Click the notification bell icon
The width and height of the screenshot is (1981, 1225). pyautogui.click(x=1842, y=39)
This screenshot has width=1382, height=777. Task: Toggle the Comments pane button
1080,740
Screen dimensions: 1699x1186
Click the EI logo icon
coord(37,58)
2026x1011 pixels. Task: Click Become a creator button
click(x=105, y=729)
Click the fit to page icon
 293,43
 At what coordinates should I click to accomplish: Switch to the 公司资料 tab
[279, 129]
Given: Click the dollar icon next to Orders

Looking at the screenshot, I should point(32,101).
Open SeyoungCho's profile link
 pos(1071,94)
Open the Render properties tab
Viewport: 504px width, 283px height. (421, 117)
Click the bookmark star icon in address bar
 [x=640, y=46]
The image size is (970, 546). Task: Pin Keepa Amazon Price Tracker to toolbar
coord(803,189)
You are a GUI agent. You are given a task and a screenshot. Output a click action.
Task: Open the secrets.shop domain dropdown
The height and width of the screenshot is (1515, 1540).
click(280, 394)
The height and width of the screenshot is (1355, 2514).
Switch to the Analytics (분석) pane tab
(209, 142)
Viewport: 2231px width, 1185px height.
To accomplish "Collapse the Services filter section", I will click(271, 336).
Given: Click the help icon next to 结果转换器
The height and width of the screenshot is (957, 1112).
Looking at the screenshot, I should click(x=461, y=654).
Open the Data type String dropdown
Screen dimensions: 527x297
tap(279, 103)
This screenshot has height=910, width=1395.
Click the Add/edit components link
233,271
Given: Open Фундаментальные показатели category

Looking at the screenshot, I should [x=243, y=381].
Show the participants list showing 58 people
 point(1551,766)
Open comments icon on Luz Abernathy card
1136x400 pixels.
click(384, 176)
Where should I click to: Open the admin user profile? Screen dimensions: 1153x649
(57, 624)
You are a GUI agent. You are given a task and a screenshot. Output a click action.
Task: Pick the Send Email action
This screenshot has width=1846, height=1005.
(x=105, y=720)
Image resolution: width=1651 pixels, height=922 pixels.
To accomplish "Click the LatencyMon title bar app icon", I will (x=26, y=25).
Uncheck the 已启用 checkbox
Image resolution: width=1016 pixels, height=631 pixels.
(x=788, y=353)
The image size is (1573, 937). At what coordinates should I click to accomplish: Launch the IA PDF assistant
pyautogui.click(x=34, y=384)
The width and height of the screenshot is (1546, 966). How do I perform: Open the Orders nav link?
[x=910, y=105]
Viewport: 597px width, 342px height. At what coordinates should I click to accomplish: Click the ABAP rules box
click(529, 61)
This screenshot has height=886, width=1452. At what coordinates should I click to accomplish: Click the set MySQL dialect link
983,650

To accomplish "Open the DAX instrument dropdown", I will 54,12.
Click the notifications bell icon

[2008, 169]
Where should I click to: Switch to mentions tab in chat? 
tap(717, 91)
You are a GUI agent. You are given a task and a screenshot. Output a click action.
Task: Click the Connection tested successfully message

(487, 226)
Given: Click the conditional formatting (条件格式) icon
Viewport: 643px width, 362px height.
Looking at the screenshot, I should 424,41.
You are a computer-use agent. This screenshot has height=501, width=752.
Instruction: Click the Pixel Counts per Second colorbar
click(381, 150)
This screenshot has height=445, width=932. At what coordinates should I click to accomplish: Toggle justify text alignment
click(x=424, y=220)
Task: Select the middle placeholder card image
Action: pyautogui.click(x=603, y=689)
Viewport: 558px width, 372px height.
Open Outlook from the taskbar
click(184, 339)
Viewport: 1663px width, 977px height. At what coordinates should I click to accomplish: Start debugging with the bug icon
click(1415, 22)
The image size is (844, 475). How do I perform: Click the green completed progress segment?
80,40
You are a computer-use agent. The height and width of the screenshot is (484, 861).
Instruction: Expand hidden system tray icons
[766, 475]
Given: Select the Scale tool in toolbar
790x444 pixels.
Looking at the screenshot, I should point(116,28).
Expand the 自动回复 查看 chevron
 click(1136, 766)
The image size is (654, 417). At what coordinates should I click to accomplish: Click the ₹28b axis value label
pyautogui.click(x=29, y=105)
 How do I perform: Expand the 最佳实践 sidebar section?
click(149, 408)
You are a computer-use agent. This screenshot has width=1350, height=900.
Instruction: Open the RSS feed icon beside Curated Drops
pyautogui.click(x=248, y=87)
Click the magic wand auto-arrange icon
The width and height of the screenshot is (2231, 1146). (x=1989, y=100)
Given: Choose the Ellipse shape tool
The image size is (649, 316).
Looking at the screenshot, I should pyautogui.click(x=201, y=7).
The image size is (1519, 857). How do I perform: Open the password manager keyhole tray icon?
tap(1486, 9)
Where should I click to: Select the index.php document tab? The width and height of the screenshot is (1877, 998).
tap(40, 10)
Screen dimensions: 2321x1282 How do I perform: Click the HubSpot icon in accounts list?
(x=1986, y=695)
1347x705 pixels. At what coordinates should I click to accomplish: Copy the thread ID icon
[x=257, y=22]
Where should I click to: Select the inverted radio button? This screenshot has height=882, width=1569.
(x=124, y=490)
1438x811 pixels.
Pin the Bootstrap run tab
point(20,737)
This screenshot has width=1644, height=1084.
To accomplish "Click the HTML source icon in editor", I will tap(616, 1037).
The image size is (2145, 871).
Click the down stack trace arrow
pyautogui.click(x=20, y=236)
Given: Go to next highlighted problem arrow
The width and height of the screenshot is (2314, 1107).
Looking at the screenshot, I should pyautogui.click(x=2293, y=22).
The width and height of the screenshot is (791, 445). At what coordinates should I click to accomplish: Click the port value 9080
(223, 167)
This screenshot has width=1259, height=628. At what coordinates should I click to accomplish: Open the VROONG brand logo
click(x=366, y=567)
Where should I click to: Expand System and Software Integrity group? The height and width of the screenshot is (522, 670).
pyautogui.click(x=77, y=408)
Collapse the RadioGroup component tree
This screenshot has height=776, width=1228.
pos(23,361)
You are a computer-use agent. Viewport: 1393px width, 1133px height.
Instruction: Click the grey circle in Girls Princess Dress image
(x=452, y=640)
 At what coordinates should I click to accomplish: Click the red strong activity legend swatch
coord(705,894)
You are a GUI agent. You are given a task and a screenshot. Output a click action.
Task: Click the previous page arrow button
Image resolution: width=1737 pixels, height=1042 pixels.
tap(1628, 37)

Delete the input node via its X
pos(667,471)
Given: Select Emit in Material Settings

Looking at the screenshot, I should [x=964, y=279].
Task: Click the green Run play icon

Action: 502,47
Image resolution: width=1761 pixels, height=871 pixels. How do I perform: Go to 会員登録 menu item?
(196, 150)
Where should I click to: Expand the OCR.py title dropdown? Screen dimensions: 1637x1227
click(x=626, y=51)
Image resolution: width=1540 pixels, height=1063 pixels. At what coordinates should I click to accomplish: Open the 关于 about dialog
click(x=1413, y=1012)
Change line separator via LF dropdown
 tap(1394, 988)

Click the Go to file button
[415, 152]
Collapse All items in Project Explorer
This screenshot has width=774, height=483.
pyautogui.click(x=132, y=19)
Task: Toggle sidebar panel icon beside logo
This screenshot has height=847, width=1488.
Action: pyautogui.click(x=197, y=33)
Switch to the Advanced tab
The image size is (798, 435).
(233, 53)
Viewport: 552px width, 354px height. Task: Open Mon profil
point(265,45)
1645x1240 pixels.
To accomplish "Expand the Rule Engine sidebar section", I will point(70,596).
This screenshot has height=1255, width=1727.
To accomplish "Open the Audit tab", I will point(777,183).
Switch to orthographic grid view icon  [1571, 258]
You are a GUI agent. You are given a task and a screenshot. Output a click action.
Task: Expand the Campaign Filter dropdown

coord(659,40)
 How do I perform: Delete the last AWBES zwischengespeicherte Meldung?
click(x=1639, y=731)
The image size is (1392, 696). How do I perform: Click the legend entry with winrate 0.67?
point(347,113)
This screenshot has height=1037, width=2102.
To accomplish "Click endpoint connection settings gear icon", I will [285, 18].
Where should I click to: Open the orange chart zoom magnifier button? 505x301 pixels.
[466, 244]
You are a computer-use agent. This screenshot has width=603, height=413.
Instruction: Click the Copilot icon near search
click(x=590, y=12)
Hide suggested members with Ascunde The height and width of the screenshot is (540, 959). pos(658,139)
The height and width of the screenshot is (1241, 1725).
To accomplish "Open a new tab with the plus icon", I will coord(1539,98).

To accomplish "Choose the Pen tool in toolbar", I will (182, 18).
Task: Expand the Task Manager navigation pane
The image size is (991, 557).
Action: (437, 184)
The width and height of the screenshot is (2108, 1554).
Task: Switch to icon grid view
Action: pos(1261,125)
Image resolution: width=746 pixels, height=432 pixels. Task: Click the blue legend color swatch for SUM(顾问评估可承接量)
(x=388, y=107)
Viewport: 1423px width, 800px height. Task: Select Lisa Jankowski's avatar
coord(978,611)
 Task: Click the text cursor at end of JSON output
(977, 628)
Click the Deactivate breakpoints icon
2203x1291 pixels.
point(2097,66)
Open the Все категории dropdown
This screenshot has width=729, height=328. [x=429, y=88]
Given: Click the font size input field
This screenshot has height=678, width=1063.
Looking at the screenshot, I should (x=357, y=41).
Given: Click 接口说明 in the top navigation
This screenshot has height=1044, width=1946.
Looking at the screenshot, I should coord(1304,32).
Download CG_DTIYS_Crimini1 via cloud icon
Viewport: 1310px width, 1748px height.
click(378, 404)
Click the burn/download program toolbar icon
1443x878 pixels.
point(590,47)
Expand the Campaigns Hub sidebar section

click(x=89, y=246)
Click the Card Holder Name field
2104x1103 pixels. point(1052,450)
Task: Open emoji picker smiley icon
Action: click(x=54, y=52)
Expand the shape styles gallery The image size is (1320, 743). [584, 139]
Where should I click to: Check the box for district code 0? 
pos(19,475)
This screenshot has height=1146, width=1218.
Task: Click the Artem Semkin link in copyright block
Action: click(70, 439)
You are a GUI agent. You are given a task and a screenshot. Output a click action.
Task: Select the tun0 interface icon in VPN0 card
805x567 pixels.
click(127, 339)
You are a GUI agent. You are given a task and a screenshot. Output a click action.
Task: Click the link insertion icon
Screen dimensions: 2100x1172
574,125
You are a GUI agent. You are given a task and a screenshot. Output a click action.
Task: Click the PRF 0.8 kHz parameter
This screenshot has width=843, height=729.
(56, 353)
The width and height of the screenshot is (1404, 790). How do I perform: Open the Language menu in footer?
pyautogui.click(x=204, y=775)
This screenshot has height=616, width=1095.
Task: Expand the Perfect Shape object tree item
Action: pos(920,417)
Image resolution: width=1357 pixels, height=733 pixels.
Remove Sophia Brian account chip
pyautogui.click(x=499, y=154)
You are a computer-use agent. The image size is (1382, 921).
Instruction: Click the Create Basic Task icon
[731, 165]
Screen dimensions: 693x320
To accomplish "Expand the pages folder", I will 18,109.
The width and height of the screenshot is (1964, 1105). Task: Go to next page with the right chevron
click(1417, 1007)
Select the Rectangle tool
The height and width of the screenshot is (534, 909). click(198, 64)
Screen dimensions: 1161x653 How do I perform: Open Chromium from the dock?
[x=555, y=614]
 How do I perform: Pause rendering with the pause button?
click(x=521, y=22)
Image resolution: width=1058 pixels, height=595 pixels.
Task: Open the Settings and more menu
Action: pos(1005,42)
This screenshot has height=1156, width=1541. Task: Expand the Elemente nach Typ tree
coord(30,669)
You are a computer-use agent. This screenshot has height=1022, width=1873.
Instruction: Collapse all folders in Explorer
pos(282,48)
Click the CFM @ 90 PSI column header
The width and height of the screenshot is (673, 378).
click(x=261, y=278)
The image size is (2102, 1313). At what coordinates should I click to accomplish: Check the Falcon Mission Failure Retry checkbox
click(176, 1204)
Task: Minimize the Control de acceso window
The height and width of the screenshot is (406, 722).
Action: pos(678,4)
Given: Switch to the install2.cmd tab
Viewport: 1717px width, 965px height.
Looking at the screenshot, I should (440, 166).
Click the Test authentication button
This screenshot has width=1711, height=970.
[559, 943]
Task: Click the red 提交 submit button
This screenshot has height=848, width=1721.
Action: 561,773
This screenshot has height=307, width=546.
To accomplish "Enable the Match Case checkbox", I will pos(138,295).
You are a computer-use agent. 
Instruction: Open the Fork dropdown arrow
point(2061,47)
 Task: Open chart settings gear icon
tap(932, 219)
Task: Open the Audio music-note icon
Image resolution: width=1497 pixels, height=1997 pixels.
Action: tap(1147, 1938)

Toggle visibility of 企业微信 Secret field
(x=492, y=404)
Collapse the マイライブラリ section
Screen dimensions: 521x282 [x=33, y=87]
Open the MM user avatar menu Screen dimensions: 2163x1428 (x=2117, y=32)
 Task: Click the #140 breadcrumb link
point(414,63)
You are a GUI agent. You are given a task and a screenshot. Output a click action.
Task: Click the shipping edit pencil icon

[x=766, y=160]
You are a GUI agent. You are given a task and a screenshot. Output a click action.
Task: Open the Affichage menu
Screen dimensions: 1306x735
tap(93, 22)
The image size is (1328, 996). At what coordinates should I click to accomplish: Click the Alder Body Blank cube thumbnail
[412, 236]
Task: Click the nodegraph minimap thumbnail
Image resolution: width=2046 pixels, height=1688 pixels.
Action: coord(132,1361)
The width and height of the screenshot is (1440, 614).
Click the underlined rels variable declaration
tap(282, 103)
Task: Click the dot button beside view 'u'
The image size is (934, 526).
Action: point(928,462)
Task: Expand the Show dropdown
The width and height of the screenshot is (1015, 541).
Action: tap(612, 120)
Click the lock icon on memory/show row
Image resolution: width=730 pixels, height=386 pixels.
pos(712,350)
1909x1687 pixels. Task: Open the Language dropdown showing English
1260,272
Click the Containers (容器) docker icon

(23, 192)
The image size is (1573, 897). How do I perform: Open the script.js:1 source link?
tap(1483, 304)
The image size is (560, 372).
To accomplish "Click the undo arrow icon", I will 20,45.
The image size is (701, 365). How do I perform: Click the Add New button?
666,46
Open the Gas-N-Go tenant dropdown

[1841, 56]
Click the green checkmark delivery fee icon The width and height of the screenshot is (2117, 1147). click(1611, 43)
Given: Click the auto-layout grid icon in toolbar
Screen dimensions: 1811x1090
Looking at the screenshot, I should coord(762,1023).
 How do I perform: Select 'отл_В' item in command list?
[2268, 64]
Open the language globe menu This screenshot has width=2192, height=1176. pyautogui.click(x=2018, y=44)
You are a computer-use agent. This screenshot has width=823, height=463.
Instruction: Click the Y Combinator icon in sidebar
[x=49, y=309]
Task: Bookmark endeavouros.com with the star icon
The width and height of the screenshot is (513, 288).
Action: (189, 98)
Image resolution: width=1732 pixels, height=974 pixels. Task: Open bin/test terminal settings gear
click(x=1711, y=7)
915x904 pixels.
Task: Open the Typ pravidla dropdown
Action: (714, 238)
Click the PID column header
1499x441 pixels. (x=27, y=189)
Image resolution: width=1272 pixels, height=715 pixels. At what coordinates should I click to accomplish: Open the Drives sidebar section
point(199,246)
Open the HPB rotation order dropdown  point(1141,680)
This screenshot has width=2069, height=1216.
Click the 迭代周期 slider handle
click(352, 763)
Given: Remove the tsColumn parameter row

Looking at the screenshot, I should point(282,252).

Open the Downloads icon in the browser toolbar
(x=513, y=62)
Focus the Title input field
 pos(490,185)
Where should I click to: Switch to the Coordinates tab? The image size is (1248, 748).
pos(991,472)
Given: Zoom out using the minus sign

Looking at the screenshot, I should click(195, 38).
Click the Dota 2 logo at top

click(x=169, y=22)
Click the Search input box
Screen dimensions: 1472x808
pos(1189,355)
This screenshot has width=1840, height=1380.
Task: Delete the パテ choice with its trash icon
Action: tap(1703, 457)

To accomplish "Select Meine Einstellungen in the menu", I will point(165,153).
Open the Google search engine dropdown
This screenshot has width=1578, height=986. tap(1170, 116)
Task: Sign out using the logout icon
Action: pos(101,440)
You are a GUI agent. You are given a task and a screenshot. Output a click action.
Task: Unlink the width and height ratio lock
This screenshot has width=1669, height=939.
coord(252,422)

*-*-*

» Your objective: Among the entries above, copy exactly only the lines starting with the one containing "Open the Gas-N-Go tenant dropdown" and going through the one containing "has width=823, height=463.", both ends included.

» Exercise output:
Open the Gas-N-Go tenant dropdown

[1841, 56]
Click the green checkmark delivery fee icon The width and height of the screenshot is (2117, 1147). click(1611, 43)
Given: Click the auto-layout grid icon in toolbar
Screen dimensions: 1811x1090
Looking at the screenshot, I should coord(762,1023).
 How do I perform: Select 'отл_В' item in command list?
[2268, 64]
Open the language globe menu This screenshot has width=2192, height=1176. pyautogui.click(x=2018, y=44)
You are a computer-use agent. This screenshot has width=823, height=463.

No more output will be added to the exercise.